ARC-V: Vertical Resource Adaptivity for HPC Workloads in Containerized Environments
Daniel Medeiros, Jeremy J. Williams, Jacob Wahlgren, Leonardo Saud Maia Leite, Ivy Peng
TL;DR
This work addresses the challenge of memory provisioning for containerized HPC workloads in cloud-like environments, where traditional vertical autoscalers designed for cloud apps can waste resources or trigger OOM errors due to HPC’s dynamic memory usage and tight MPI coupling. It introduces ARC-V, a reactive memory-adaptive policy with a three-state model (Growing, Dynamic, Stable), memory-signal driven transitions, in-flight resource updates, and swap awareness, implemented and evaluated against a Kubernetes VPA baseline.

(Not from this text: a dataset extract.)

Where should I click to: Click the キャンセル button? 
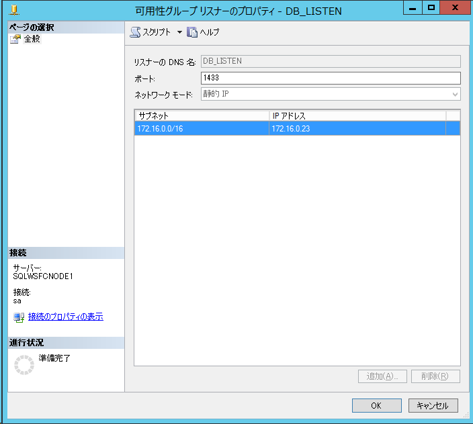click(x=433, y=405)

The authors provide a VPA simulator, implement ARC-V in Python, and test nine HPC proxy applications with diverse memory patterns, showing substantial memory savings and fewer OOM events while incurring modest overhead. The results demonstrate that ARC-V can significantly improve memory efficiency and resiliency for HPC workloads on Kubernetes, enabling more efficient multi-tenant use of containerized HPC resources in cloud environments.
Abstract
Existing state-of-the-art vertical autoscalers for containerized environments are traditionally built for cloud applications, which might behave differently than HPC workloads with their dynamic resource consumption. In these environments, autoscalers may create an inefficient resource allocation. This work analyzes nine representative HPC applications with different memory consumption patterns. Our results identify the limitations and inefficiencies of the Kubernetes Vertical Pod Autoscaler (VPA) for enabling memory elastic execution of HPC applications. We propose, implement, and evaluate ARC-V. This policy leverages both in-flight resource updates of pods in Kubernetes and the knowledge of memory consumption patterns of HPC applications for achieving elastic memory resource provisioning at the node level. Our results show that ARC-V can effectively save memory while eliminating out-of-memory errors compared to the standard Kubernetes VPA.